The Boston surgeon, Horatio Robinson Storer, M.D. (1830-1922), is known for his key role in creating the specialty of gynecology[1] and for being the first surgeon to remove a pregnant uterus.[2] The diseases peculiar to women were little understood and poorly treated when Storer began medical practice in 1853. Medical specialization of any kind was unacceptable to physicians at that time and a physician who paid attention to the female genitals was particularly suspect, given that there were “quacks” who pandered to women's non-medical needs. Horatio faced strong resistance to his campaign to promote gynecology, particularly from powerful Boston physicians and surgeons who also were upset because Horatio advocated chloroform, the anesthetic discovered by his Scottish mentor, Dr. (later Sir) James Young Simpson. Ether was worshipped in Boston where it was the anesthetic used when anesthetic surgery was first demonstrated to the world in 1846. Chloroform, ether's most serious competitor, was hated by these “Etherites.”
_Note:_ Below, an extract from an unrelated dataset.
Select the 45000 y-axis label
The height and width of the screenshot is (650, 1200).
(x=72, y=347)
Storer is even better known for the “physicians’ crusade against abortion” which he started and carried out with the assistance of the American Medical Association. Most people today are surprised to learn that induced abortion was common among married Protestant women in the United States in the 1850s. The “physicians’ crusade” led to the passage of laws in almost every state that protected the fetus from conception. These physicians, and the new abortion laws they worked to create, taught people that the fetus was alive prior to “quickening,” the point in the pregnancy when movements of the fetus were first felt by the woman. The “physicians’ crusade” led to a drop in induced abortion, according to Dr. James Mohr who wrote a history of abortion in America.[3] Even a small increase in the number of children surviving to birth has dramatic effects on the makeup of succeeding generations and many people today can thank Horatio Storer for one or more of their ancestors.[4]
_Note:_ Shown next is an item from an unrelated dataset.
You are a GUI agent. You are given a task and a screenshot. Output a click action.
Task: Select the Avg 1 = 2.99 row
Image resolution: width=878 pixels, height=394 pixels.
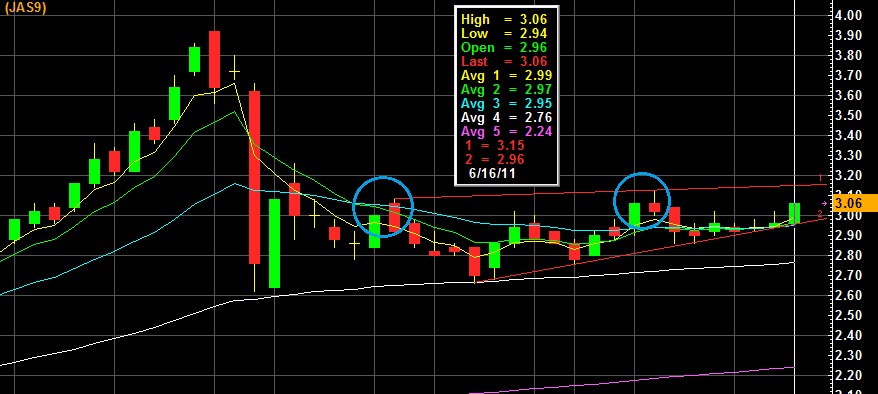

[1]He started the first medical society and the first medical journal devoted exclusively to the diseases of women. The Gynaecological Society of Boston and Journal of the Gynaecological Society of Boston both commenced in 1869.
[2]This occurred in 1869, five years before Edwardo Porro performed the same operation in Italy. Storer's patient only survived three days. Porro's recovered and there may be little injustice in the fact that the operation today is known as Porro's.
[3]Mohr, James C., Abortion in America, Oxford University Press, New York, 1978. However, Mohr almost certainly was wrong about a decrease at the end of the nineteenth century (Dyer, F.N. The Physicians' Crusade Against Abortion—In review [July 2004] for possible publication by Catholic University of America Press).
[4]If only one generation showed an increase in surviving pregnancies amounting to three percent of children this would provide a parent (or two) for 5.9 percent of the next generation, at least one grandparent for 11.5 percent of the second generation, at least one great-grandparent for 21.6 percent of the third generation, etc.